▸ **WHAT THE TASK ASKS**
In the listing below, locate the lines that hold "date" and copy them.

▸ **DATASET ENTRIES**
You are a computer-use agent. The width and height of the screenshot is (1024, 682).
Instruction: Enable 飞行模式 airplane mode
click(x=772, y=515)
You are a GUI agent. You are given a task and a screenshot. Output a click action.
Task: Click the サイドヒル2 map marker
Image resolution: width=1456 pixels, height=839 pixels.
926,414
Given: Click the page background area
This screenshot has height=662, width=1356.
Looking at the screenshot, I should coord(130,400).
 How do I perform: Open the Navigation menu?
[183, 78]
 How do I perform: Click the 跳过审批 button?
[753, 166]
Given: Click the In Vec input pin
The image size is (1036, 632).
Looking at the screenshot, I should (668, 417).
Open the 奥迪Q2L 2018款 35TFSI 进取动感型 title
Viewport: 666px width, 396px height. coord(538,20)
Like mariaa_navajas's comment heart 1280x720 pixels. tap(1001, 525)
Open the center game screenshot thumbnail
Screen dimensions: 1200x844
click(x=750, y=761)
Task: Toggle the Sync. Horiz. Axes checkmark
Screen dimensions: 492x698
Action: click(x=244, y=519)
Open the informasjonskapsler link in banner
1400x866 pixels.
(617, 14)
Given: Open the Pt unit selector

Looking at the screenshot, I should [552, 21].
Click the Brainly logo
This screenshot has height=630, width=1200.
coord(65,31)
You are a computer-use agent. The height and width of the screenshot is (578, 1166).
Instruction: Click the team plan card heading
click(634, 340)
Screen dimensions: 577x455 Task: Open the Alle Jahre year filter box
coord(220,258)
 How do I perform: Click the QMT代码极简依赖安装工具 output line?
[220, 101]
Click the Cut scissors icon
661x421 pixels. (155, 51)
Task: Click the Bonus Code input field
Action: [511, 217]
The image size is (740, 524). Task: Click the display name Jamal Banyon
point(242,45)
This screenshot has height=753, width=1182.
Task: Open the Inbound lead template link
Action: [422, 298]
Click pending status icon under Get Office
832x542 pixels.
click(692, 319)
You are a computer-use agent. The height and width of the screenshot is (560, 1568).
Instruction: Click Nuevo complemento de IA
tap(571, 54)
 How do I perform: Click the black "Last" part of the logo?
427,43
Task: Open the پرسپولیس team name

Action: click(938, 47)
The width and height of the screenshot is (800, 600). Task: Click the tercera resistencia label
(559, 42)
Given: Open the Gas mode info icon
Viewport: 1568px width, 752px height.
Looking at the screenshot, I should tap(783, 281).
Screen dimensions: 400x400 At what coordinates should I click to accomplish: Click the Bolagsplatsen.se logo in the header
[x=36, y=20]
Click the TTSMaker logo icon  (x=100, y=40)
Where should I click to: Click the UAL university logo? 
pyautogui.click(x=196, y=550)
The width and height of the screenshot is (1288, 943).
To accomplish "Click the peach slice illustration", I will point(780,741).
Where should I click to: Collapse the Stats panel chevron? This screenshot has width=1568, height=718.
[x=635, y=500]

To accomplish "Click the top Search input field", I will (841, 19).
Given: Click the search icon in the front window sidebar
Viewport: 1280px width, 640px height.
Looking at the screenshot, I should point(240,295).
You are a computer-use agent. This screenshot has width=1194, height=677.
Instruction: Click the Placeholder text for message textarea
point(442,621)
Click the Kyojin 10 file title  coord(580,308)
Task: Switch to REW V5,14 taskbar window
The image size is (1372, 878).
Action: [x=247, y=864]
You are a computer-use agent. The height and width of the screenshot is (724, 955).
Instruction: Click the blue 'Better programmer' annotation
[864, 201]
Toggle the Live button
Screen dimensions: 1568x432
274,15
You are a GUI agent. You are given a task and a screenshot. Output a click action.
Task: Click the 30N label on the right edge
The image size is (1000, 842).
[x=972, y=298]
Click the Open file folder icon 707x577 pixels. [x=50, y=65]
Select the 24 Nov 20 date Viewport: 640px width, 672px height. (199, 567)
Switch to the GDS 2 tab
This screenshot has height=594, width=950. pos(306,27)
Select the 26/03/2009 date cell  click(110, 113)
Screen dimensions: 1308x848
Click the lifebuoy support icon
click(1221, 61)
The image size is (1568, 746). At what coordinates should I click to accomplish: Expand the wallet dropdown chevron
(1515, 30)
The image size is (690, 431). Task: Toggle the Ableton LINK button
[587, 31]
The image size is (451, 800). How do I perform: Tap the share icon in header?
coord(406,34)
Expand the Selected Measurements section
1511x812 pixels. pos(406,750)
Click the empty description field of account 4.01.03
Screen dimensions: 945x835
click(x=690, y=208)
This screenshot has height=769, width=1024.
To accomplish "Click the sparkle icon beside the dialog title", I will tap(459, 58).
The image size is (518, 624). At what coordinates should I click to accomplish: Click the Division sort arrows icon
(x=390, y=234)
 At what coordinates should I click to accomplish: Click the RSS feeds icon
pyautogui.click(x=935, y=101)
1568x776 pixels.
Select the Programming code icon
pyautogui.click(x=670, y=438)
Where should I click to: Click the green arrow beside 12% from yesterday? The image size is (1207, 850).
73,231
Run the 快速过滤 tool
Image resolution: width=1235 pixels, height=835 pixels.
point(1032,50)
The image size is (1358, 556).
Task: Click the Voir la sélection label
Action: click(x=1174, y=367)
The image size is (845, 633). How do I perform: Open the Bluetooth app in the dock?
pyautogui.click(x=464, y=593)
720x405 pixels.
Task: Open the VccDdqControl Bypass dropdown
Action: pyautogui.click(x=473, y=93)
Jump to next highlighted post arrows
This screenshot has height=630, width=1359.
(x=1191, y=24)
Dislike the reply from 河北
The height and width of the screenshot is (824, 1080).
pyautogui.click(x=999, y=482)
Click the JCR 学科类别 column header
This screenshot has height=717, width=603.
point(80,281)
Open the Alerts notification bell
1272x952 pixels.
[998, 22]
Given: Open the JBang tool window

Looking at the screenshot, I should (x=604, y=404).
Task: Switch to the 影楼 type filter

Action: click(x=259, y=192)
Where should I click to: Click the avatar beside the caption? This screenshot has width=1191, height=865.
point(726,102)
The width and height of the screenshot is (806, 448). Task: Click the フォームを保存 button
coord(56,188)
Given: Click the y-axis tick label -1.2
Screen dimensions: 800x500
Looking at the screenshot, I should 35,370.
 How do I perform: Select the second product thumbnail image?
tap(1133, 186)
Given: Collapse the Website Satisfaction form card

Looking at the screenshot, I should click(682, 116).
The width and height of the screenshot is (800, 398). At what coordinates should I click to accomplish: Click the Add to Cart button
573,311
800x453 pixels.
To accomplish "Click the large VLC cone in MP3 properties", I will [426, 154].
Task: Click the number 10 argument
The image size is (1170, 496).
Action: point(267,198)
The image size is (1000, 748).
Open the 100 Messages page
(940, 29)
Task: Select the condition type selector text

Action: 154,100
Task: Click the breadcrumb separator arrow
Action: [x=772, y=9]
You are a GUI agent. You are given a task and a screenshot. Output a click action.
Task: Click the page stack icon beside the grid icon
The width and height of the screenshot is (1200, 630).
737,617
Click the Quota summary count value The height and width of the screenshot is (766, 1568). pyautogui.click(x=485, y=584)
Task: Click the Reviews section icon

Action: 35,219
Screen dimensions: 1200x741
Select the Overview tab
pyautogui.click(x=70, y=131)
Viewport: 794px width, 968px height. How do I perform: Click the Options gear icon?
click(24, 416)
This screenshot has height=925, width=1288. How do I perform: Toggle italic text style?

▸ **OUTPUT**
Select the 24 Nov 20 date Viewport: 640px width, 672px height. (199, 567)
Select the 26/03/2009 date cell  click(110, 113)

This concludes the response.